▶ _WORK REQUEST_: Exactly as they appear, copy the lines from the start of the entries below to the line containing "Open the debugger", both ends included.

(Records from a data collection)
Segment Open

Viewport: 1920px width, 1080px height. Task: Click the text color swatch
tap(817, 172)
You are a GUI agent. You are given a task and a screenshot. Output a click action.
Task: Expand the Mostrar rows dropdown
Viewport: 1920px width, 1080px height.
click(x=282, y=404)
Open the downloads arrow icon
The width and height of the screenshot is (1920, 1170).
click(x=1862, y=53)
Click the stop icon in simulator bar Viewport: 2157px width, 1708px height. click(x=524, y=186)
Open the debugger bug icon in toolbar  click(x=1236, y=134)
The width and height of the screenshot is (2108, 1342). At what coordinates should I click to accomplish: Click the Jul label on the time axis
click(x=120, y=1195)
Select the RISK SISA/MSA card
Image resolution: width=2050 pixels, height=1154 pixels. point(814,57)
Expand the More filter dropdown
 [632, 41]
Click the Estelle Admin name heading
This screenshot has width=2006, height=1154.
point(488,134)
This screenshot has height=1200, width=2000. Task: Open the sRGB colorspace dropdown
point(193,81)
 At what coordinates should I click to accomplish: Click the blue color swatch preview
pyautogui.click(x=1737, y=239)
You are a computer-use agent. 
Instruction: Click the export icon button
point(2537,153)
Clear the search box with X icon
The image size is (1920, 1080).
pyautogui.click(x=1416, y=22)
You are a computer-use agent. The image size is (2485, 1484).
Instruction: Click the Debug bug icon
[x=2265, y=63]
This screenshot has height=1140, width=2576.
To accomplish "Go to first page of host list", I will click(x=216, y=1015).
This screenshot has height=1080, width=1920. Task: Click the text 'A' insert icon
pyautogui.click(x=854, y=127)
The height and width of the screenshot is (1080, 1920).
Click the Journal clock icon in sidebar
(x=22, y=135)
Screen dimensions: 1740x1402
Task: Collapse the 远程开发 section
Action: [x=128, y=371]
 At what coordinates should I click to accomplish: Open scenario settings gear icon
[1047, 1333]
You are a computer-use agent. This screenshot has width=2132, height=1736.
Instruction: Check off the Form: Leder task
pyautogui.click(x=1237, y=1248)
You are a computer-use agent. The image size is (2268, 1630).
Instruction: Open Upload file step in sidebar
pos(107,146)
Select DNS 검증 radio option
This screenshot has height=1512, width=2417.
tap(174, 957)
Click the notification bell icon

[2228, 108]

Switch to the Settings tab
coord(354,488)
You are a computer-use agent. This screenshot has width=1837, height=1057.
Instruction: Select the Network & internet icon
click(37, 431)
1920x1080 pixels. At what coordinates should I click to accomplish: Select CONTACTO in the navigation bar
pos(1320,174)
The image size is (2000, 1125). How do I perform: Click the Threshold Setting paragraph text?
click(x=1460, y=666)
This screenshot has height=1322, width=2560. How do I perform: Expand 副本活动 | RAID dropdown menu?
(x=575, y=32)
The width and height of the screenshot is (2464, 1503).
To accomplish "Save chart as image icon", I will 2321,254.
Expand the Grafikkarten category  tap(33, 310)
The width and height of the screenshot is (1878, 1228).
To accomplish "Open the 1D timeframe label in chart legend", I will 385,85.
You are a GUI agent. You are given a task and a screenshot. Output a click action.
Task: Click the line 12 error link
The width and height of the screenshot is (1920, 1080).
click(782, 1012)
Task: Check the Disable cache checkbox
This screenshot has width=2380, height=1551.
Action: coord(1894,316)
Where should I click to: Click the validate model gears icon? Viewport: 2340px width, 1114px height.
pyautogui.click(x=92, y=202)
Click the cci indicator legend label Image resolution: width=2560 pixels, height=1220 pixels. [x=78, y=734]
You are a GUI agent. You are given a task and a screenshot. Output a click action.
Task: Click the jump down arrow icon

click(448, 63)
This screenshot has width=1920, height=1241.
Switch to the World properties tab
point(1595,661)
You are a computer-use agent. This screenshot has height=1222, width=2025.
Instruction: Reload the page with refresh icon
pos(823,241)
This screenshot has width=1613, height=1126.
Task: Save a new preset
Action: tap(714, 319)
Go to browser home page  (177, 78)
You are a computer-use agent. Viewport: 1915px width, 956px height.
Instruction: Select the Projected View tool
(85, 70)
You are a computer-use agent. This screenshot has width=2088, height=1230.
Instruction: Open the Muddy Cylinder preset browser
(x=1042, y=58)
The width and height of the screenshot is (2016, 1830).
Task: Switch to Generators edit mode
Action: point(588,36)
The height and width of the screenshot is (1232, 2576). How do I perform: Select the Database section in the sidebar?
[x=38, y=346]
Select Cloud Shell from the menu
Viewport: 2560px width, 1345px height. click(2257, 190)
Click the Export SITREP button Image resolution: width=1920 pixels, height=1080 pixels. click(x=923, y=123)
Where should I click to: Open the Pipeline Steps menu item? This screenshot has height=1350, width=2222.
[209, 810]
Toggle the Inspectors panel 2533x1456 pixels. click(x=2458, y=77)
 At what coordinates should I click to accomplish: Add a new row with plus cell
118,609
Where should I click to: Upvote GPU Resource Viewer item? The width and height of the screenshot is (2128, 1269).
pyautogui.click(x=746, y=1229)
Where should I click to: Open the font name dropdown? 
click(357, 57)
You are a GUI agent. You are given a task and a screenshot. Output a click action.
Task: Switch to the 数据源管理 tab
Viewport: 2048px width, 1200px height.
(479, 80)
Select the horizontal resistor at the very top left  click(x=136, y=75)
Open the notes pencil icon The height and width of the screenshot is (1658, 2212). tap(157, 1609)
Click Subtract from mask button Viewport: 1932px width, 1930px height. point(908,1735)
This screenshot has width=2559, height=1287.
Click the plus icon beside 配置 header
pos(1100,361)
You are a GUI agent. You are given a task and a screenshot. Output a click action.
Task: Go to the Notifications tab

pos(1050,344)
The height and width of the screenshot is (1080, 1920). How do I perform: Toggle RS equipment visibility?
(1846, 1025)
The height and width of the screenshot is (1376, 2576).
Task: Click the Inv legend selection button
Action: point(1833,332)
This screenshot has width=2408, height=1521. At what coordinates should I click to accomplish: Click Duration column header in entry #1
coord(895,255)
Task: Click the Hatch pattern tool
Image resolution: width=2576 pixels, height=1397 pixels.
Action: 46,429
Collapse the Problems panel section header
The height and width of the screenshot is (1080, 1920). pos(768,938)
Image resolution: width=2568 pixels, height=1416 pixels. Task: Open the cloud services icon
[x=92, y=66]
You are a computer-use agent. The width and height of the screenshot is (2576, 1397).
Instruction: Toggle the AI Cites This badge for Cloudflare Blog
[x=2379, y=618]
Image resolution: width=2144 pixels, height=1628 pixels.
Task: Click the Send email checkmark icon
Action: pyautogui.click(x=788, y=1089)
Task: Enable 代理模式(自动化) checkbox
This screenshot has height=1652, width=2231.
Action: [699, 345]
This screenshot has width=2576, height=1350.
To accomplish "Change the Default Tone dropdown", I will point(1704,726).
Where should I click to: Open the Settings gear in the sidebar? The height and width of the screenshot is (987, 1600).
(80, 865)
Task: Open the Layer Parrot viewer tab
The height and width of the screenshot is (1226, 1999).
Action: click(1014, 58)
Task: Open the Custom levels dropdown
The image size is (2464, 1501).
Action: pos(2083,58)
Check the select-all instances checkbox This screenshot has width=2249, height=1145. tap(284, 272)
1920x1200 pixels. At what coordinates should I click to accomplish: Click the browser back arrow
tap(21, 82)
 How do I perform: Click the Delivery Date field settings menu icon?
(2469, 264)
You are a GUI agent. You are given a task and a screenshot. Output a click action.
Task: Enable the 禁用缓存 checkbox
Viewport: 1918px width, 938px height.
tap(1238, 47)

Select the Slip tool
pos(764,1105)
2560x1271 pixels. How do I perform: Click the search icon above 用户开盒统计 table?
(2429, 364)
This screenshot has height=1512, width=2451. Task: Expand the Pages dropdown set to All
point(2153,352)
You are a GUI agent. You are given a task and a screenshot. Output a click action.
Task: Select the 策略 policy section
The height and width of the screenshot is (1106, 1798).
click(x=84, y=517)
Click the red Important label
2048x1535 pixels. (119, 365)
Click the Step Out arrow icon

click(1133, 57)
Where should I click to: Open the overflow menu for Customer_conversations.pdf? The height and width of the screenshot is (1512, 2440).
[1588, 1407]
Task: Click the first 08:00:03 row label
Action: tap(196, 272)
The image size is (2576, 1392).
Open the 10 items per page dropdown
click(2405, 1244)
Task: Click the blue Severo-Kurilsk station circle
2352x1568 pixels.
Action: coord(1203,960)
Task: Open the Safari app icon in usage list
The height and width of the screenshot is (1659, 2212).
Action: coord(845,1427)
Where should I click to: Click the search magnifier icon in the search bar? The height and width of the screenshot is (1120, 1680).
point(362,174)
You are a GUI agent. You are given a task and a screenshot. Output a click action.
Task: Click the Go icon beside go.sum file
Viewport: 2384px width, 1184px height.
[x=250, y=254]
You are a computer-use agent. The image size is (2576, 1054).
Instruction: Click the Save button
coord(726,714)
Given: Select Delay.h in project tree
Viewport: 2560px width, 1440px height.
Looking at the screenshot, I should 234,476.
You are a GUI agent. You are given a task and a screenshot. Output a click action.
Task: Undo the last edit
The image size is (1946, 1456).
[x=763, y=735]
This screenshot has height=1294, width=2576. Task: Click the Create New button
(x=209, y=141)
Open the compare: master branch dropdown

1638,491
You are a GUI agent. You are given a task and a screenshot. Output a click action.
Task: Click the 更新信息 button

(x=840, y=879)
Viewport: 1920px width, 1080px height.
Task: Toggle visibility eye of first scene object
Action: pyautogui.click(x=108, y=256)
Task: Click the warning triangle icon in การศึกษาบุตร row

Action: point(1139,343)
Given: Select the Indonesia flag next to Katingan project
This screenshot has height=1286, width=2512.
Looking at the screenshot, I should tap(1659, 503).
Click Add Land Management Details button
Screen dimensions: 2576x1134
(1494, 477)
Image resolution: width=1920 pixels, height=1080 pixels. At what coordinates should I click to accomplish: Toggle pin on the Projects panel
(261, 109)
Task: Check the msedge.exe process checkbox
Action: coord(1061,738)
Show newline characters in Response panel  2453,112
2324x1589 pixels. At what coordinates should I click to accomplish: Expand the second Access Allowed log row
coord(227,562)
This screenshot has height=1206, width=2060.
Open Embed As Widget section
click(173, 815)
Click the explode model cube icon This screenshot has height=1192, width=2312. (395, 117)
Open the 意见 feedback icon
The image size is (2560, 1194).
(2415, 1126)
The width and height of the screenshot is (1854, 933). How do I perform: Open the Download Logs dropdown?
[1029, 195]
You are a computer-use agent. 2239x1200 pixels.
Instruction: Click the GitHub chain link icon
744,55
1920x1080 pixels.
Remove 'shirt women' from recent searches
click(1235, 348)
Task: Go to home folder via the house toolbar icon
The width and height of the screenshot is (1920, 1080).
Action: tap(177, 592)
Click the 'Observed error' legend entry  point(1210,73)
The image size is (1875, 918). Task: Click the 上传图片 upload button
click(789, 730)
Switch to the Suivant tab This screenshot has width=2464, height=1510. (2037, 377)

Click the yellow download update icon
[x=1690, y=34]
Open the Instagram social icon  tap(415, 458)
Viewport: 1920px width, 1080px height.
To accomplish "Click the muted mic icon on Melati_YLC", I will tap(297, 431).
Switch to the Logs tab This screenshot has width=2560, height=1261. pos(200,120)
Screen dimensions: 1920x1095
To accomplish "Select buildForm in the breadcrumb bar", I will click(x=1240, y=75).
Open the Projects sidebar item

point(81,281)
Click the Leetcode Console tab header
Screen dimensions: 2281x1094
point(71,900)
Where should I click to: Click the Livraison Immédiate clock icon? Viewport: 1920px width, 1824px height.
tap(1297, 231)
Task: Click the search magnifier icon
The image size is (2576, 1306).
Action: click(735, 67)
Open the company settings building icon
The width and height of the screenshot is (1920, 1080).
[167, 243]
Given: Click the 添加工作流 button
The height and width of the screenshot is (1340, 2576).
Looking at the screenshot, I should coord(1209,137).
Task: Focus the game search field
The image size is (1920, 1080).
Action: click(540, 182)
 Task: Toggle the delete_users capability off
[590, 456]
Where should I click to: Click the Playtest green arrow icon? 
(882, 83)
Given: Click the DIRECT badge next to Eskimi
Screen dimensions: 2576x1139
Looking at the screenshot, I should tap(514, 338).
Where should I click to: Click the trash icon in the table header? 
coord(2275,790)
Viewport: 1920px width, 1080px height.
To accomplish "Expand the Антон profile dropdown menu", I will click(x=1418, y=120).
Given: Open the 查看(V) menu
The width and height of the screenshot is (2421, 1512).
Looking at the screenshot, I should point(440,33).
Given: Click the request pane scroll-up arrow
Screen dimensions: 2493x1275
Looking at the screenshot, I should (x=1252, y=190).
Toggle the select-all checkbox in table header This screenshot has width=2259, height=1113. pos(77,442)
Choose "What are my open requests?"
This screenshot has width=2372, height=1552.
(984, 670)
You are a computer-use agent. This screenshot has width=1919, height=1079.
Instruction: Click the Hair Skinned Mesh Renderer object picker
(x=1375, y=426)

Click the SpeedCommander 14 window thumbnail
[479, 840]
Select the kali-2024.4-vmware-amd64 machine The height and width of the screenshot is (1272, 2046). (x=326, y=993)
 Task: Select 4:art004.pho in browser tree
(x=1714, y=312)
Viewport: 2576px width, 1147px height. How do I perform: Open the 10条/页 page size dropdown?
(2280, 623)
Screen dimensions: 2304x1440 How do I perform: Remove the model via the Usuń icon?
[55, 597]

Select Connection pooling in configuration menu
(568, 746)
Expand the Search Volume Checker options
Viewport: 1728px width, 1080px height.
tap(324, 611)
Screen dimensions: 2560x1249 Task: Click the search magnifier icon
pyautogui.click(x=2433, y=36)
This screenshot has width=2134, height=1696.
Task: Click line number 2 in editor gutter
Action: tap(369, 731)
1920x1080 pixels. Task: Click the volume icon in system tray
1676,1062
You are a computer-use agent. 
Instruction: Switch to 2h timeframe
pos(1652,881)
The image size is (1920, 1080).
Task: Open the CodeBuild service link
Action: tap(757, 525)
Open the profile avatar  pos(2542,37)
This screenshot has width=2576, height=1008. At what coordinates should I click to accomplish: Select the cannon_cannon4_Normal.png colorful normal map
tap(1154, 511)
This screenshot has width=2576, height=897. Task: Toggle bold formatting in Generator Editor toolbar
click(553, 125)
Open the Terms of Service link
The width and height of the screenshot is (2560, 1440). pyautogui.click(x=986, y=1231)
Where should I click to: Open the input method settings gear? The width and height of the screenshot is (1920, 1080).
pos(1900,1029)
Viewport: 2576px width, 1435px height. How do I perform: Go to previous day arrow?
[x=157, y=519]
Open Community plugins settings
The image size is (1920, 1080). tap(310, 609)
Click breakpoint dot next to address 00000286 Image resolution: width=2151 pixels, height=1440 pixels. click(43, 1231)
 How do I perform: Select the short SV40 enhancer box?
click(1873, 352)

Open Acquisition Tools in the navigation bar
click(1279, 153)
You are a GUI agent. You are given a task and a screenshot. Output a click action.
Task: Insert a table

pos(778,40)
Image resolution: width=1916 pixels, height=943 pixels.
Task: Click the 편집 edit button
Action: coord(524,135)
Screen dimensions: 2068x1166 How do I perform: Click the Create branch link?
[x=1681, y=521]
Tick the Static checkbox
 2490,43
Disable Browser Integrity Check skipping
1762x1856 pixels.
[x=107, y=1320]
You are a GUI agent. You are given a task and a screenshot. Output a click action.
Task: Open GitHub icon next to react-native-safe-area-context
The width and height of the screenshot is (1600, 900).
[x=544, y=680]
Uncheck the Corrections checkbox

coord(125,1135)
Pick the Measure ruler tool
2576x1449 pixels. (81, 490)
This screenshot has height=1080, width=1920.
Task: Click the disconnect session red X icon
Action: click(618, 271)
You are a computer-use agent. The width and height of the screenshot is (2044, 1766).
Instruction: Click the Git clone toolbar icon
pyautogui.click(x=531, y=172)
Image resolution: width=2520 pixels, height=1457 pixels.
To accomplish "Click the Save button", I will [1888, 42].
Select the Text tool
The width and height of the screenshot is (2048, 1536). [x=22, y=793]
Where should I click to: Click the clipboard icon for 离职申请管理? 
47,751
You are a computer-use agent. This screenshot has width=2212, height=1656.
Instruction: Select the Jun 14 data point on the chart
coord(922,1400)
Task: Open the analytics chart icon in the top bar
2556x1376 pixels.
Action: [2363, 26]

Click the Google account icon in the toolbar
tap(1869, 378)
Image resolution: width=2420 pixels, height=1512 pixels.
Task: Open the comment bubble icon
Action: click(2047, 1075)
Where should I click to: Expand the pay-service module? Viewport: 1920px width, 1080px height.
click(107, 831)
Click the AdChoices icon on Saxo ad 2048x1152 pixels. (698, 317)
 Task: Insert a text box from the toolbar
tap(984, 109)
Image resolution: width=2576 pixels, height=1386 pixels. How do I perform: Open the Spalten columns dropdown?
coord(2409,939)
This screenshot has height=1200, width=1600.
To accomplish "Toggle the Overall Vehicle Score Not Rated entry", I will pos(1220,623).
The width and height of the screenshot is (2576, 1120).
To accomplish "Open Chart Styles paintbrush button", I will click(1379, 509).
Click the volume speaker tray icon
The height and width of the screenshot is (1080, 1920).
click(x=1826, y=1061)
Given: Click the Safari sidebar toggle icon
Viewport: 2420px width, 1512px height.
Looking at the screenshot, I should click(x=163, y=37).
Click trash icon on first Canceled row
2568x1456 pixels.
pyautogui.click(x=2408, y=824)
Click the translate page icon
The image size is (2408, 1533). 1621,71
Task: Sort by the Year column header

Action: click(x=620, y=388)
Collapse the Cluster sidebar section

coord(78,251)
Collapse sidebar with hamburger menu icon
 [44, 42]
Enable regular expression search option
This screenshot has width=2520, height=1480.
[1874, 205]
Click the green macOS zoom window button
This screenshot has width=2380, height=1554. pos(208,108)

Segment Closed

▶ _EXERCISE OUTPUT_:
Viewport: 1920px width, 1080px height. Task: Click the text color swatch
tap(817, 172)
You are a GUI agent. You are given a task and a screenshot. Output a click action.
Task: Expand the Mostrar rows dropdown
Viewport: 1920px width, 1080px height.
click(x=282, y=404)
Open the downloads arrow icon
The width and height of the screenshot is (1920, 1170).
click(x=1862, y=53)
Click the stop icon in simulator bar Viewport: 2157px width, 1708px height. click(x=524, y=186)
Open the debugger bug icon in toolbar  click(x=1236, y=134)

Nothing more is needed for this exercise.